From: Los Angeles
150 Years Ago Today:
On Sunday morning, March 21st, as soon as daylight appeared, we started, following the same route which Giles A. Smith had taken the day before; the battalion of the Thirteenth United States Regulars, Major Chase, in the lead. We could hear Porter's guns, and knew that moments were precious. Being on foot myself, no man could complain, and we generally went at the double-quick, with occasional rests. The road lay along Deer Creek, passing several plantations; and occasionally, at the bends, it crossed the swamp, where the water came above my hips. The smaller drummer-boys had to carry their drums on their heads, and most of the men slang their cartridge-boxes around their necks.
The soldiers generally were glad to have their general and field officers afoot, but we gave them a fair specimen of marching, accomplishing about twenty-one miles by noon. Of course, our speed was accelerated by the sounds of the navy-guns, which became more and more distinct, though we could see nothing. At a plantation near some Indian mounds we met a detachment of the Eighth Missouri, that had been up to the fleet, and had been sent down as a picket to prevent any obstructions below. This picket reported that Admiral Porter had found Deer Creek badly obstructed, had turned back; that there was a rebel force beyond the fleet, with some six-pounders, and nothing between us and the fleet. So I sat down on the door-sill of a cabin to rest, but had not been seated ten minutes when, in the wood just ahead, not three hundred yards off, I heard quick and rapid firing of musketry. Jumping up, I ran up the road, and found Lieutenant-Colonel Rice, who said the head of his column had struck a small force of rebels with a working gang of negroes, provided with axes, who on the first fire had broken and run back into the swamp. I ordered Rice to deploy his brigade, his left on the road, and extending as far into the swamp as the ground would permit, and then to sweep forward until he uncovered the gunboats. The movement was rapid and well executed, and we soon came to some large cotton-fields and could see our gunboats in Deer Creek, occasionally firing a heavy eight-inch gun across the cotton field into the swamp behind.
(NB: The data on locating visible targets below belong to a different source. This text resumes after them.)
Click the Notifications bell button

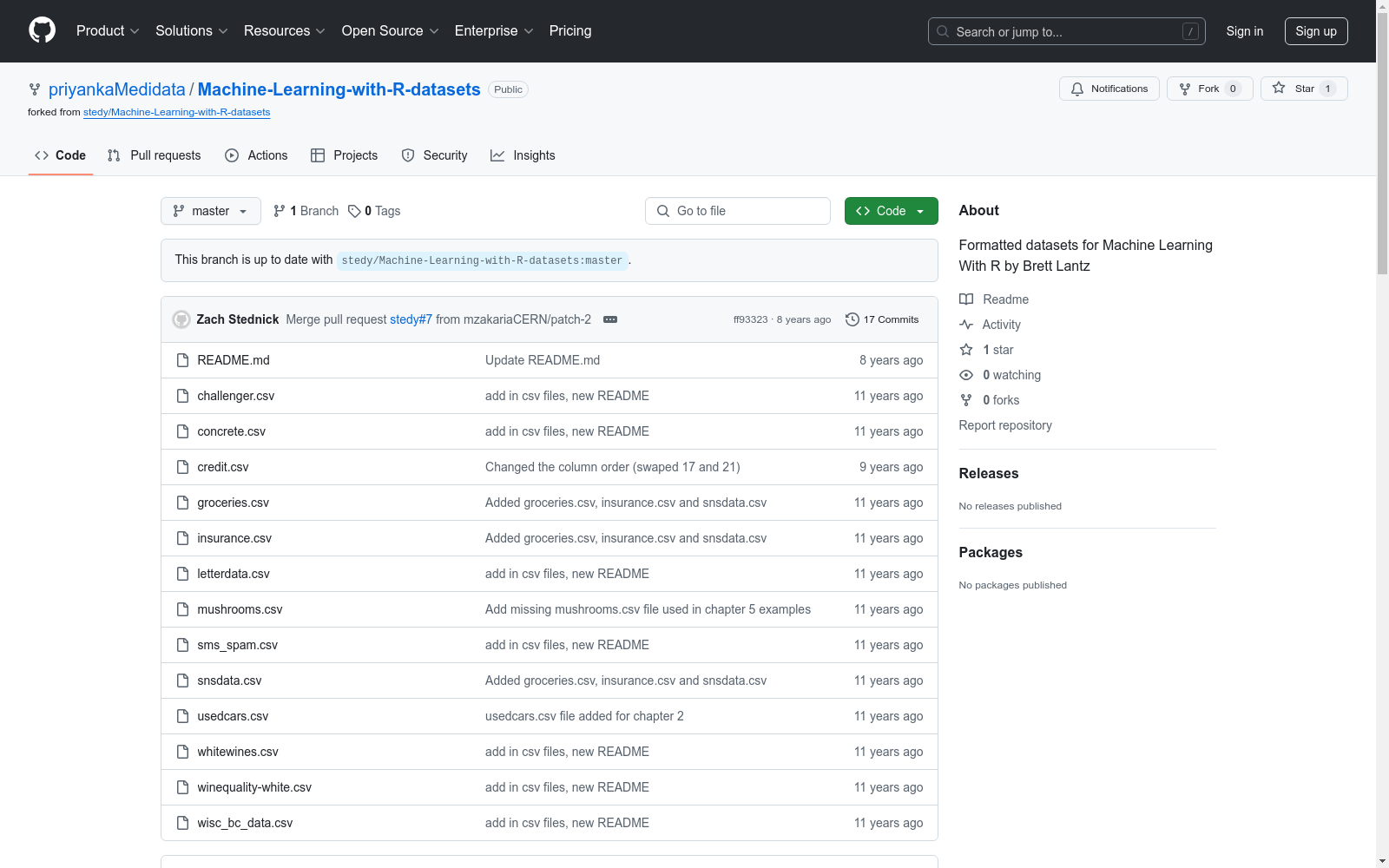[1109, 89]
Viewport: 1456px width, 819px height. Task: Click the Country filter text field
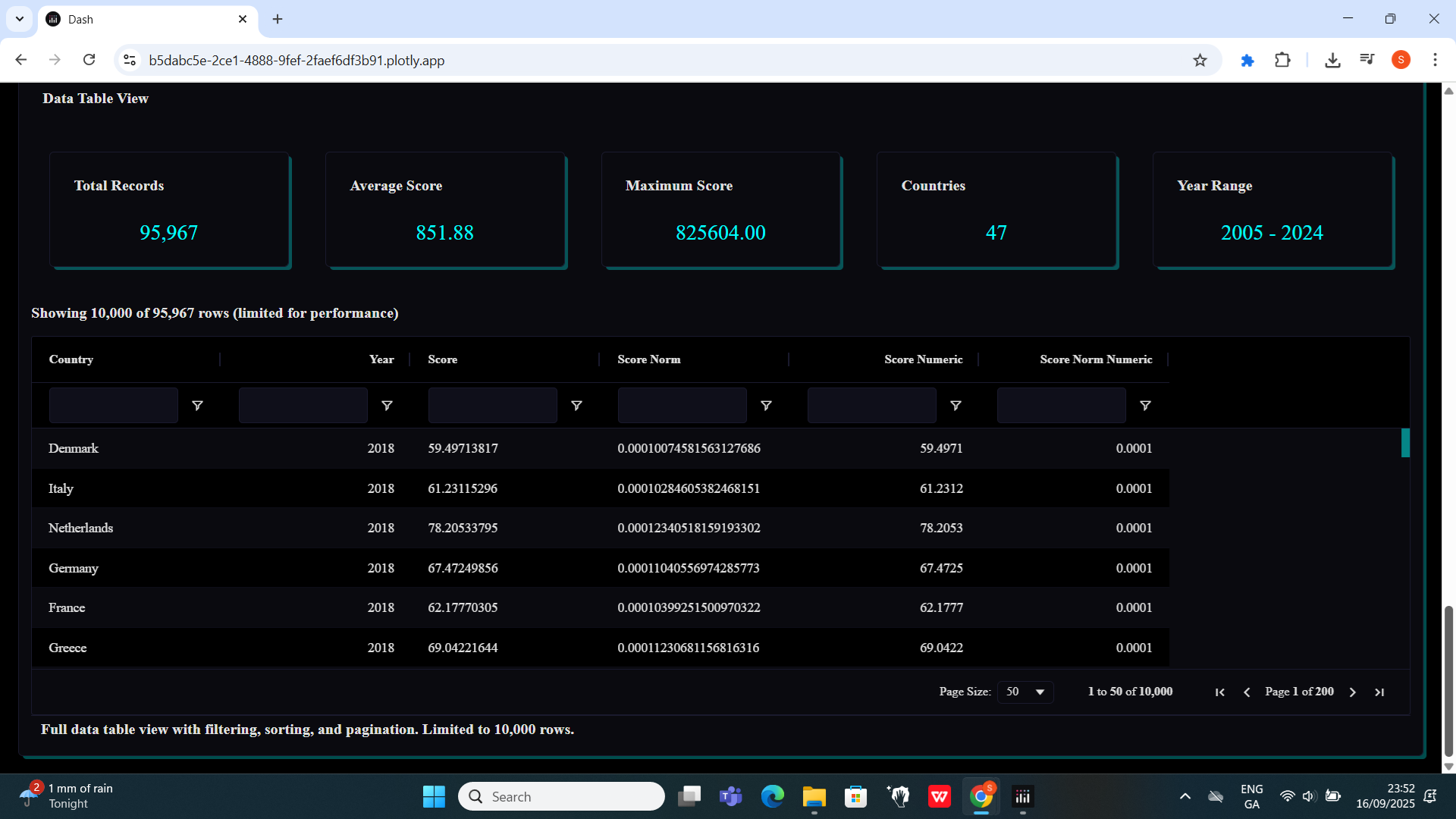click(x=114, y=406)
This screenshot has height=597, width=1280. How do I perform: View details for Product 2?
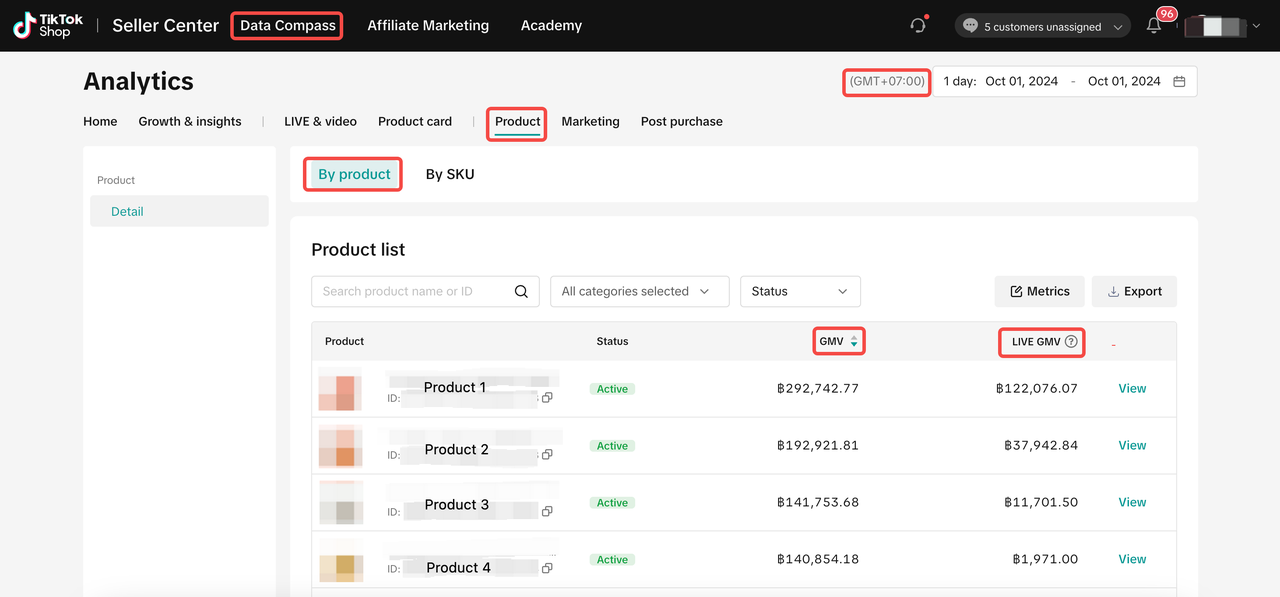point(1132,446)
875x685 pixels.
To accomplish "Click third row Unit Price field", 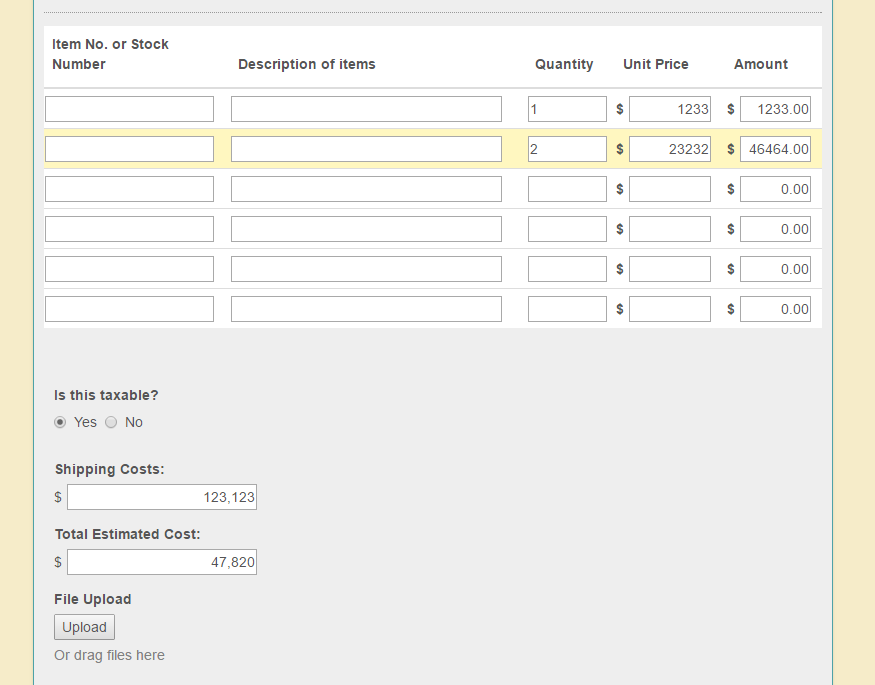I will click(669, 189).
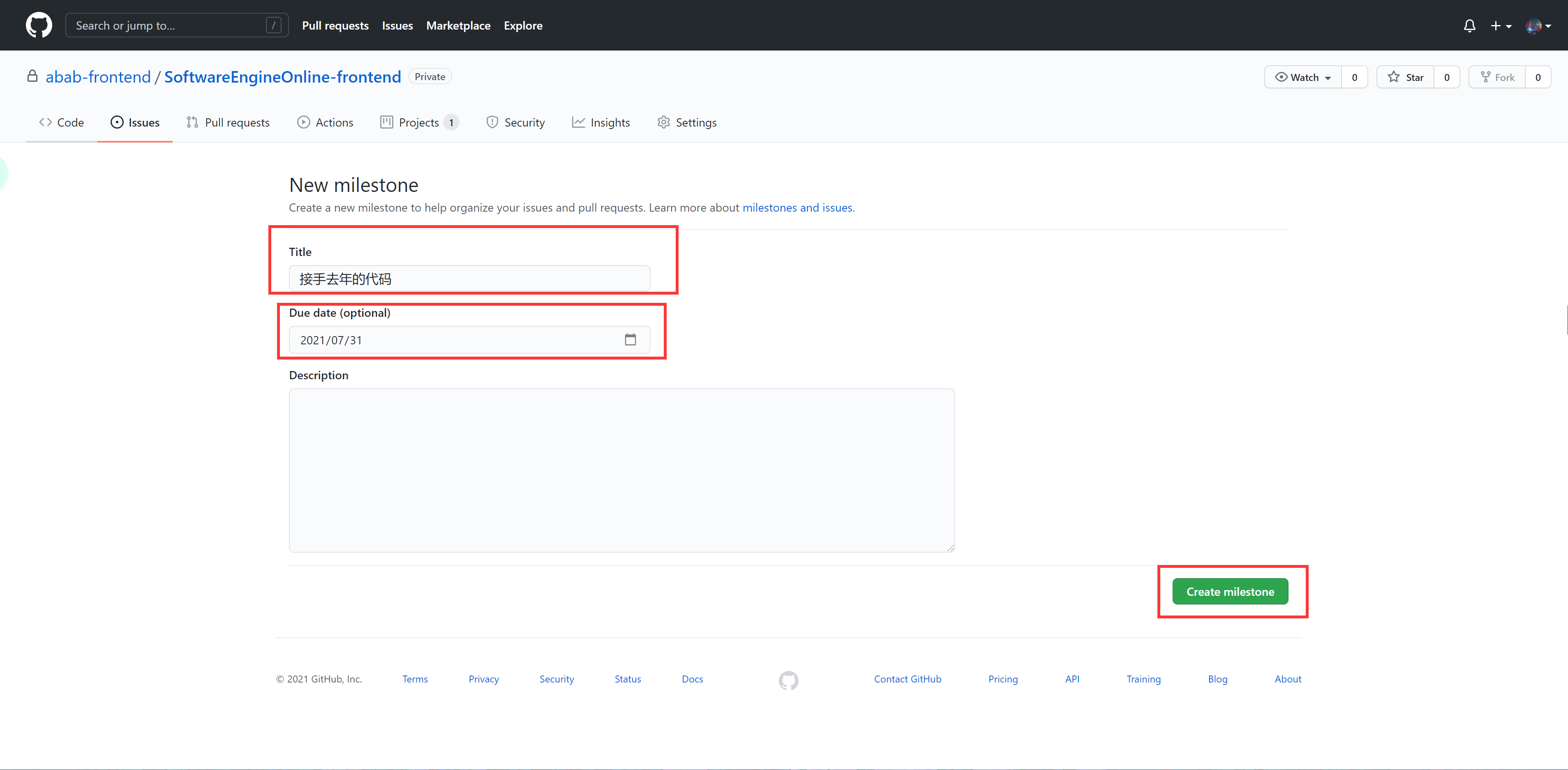Screen dimensions: 1568x770
Task: Open the SoftwareEngineOnline-frontend repo link
Action: point(282,77)
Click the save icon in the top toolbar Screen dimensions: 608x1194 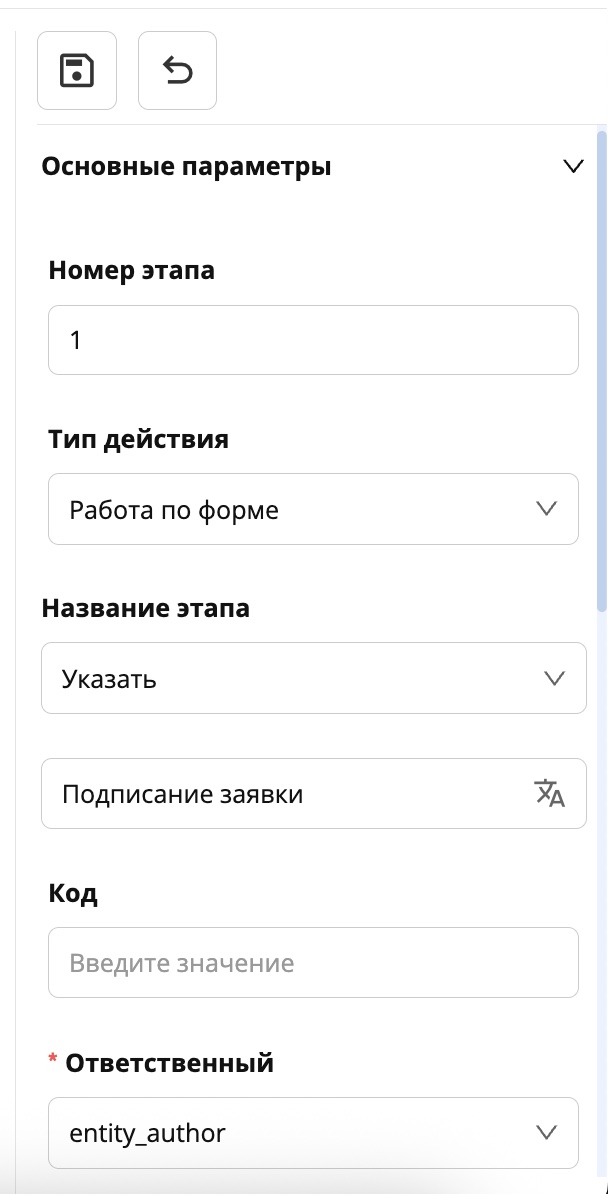(76, 70)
About that time Major Kirby, of the Eighth Missouri, galloped down the road on a horse he had picked up the night before, and met me. He explained the situation of affairs, and offered me his horse. I got on bareback, and rode up the levee, the sailors coming out of their iron-clads and cheering most vociferously as I rode by, and as our men swept forward across the cotton-field in full view. I soon found Admiral Porter, who was on the deck of one of his iron-clads, with a shield made of the section of a smoke-stack, and I doubt if he was ever more glad to meet a friend than he was to see me.
--Memoirs of General W. T. Sherman
Be it recorded that here was tremendous racism in the North as well as the South. A significant number of Union soldiers had deserted in the wake of the Emancipation Proclamation: they would fight to preserve the Union, but not for the sake of people they considered inferior. To fill the ranks, Frederick Douglass published a call for black enlistment:
"More than twenty years of unswerving devotion to our common cause may give me some humble claim to be trusted at this momentous crisis. I will not argue. To do so implies hesitation and doubt, and you do not hesitate. You do not doubt. The day dawns; the morning star is bright upon the horizon! The iron gate of our prison stands half open. One gallant rush from the North will fling it wide open, while four millions of our brothers and sisters shall march out into liberty. The chance is now given you to end in a day the bondage of centuries, and to rise in one bound from social degradation to the place of common equality with all other varieties of men."
--Frederick Douglass, Men of Color, To Arms!
Civil war? What does that mean? Is there any foreign war? Isn't every war fought between men, between brothers?